Update:
Last year has been interesting. Highlights:
1) Homemade turf scrubbers... 3 Of them. Grew lots of algae. In theory were great. In reality where tons of problems. I had 3 giant scrubbers and together they could not pull as much nutrient out of my system as a good protein skimmer, carbon dosing, and filter socks.
Yes, I know the scrubbers are more natural, leave more food in the water, ect. The reality is they cost alot to build and real ones eat ALOT of electricity to work correctly. Each unit was pulling 250 watts with pump and lights. Thats 750 watts. I had pods galore.... and a freak'n mess in my tank.
I'm back to the skimmer and socks. Still pulling out massive bags of slime daily.

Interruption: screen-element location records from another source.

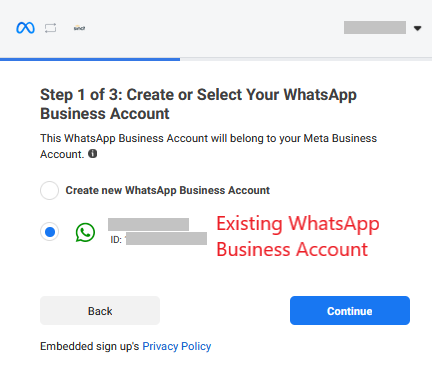
Task: Click the green WhatsApp logo icon
Action: (85, 232)
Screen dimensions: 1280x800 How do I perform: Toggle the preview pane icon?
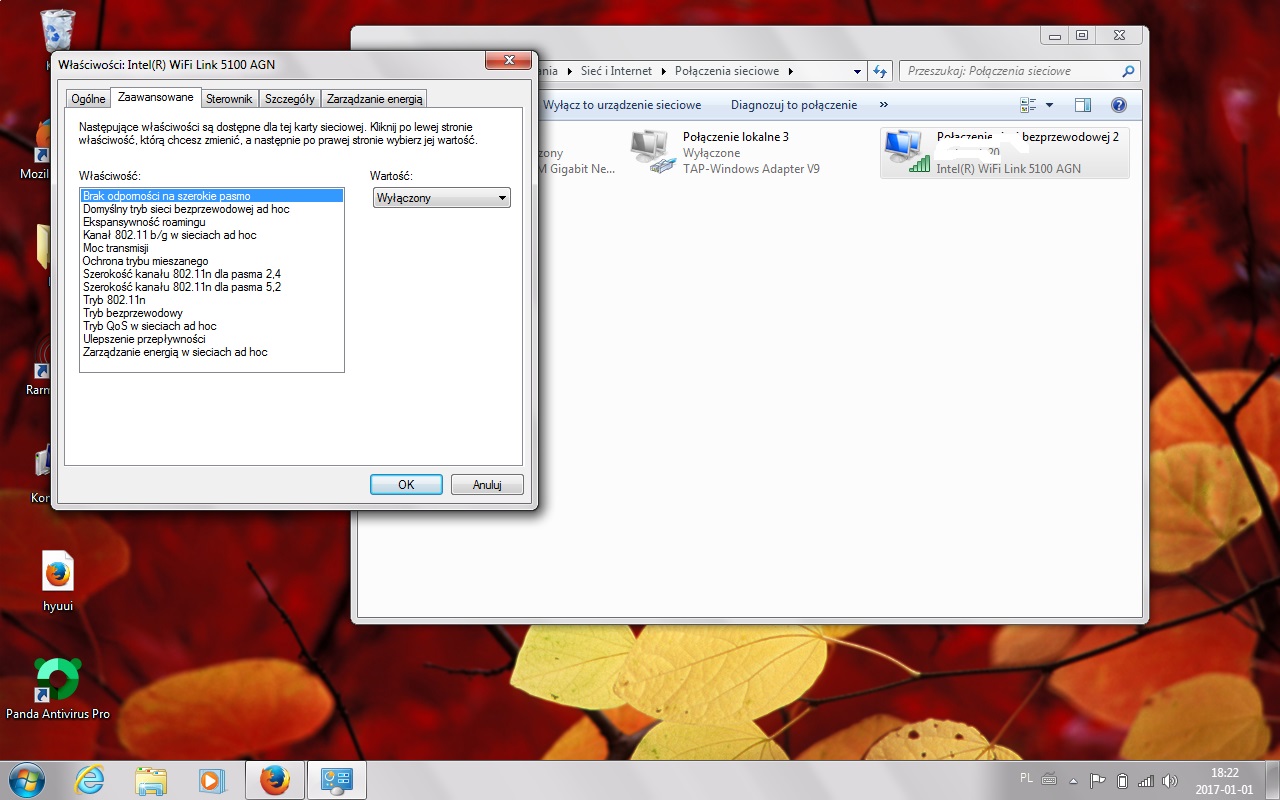pos(1082,105)
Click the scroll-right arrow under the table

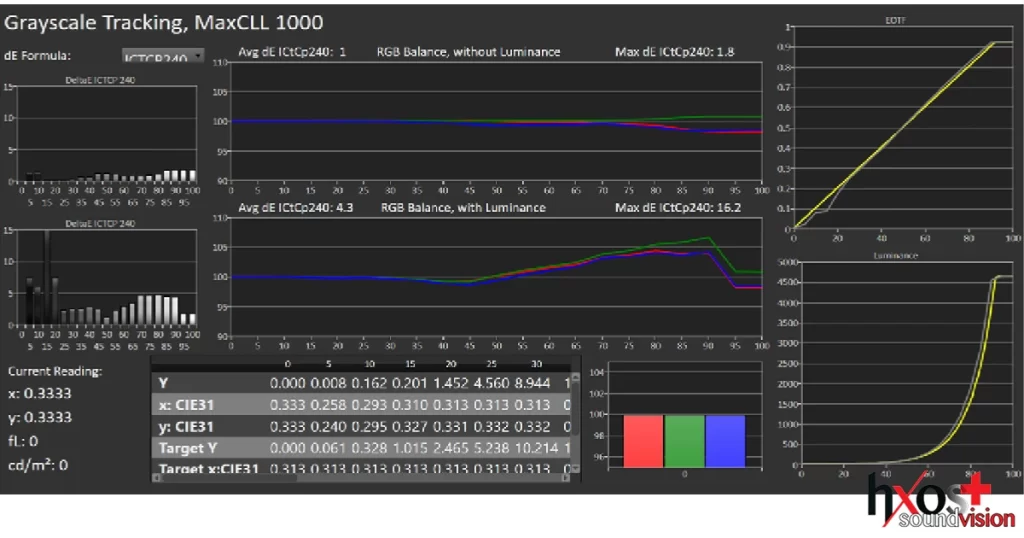[x=564, y=475]
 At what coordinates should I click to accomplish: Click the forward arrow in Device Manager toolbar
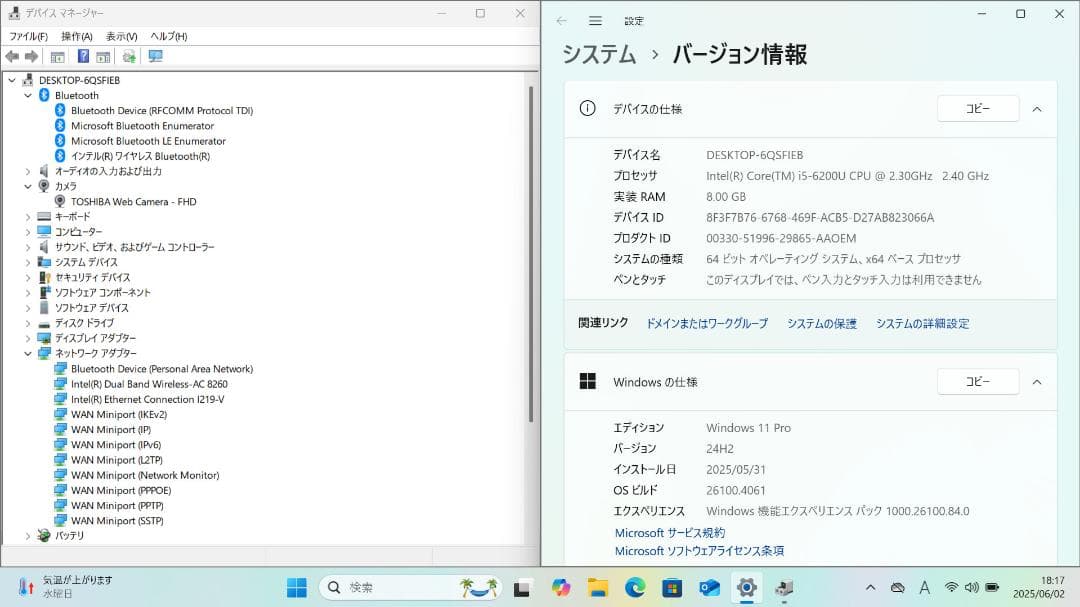(30, 56)
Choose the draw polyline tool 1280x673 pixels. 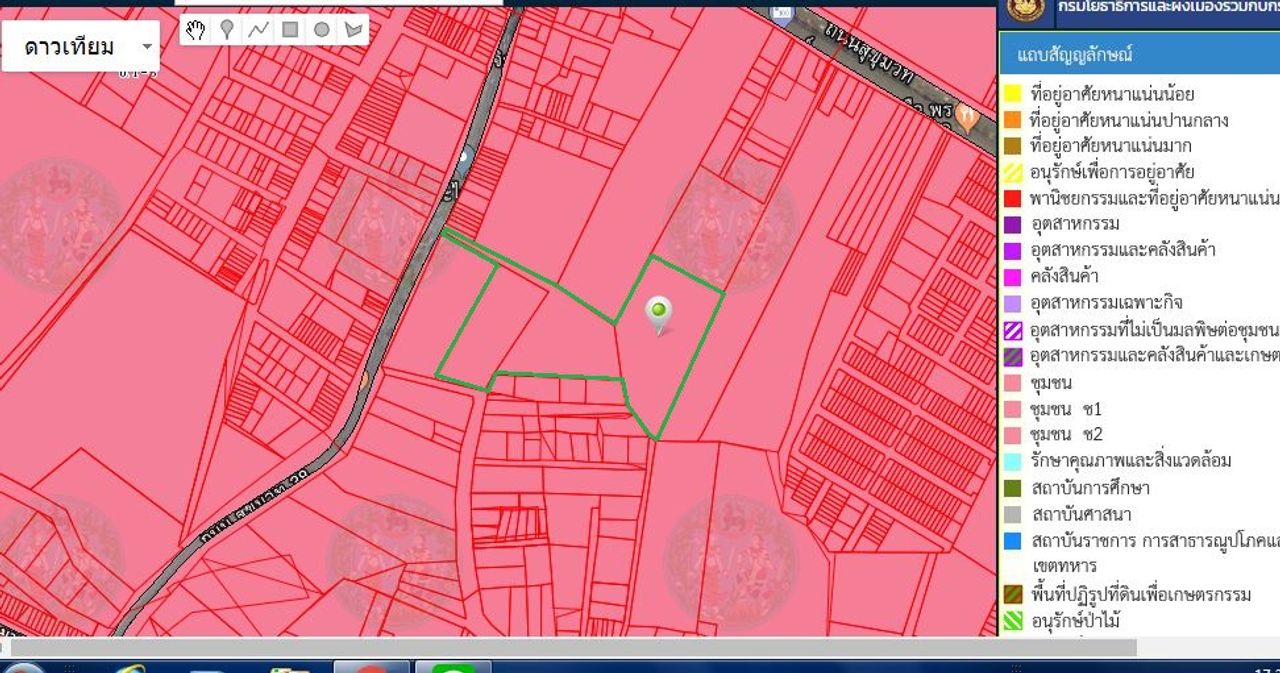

2) Sand sucks. Bad. All 800 lbs in the main tank solidified. I mean concrete. Like I had to take a hammer INTO the tank and pound away for hours to get it out. One of the local reef guys and I spent 3 8 hour days removing 800 lbs of sand from my main tank and 80 lbs from my frag tank.
I will never EVER run sand again. I mean it. What a mess. The gunk that had built up that could not be removed was insane. Ugh.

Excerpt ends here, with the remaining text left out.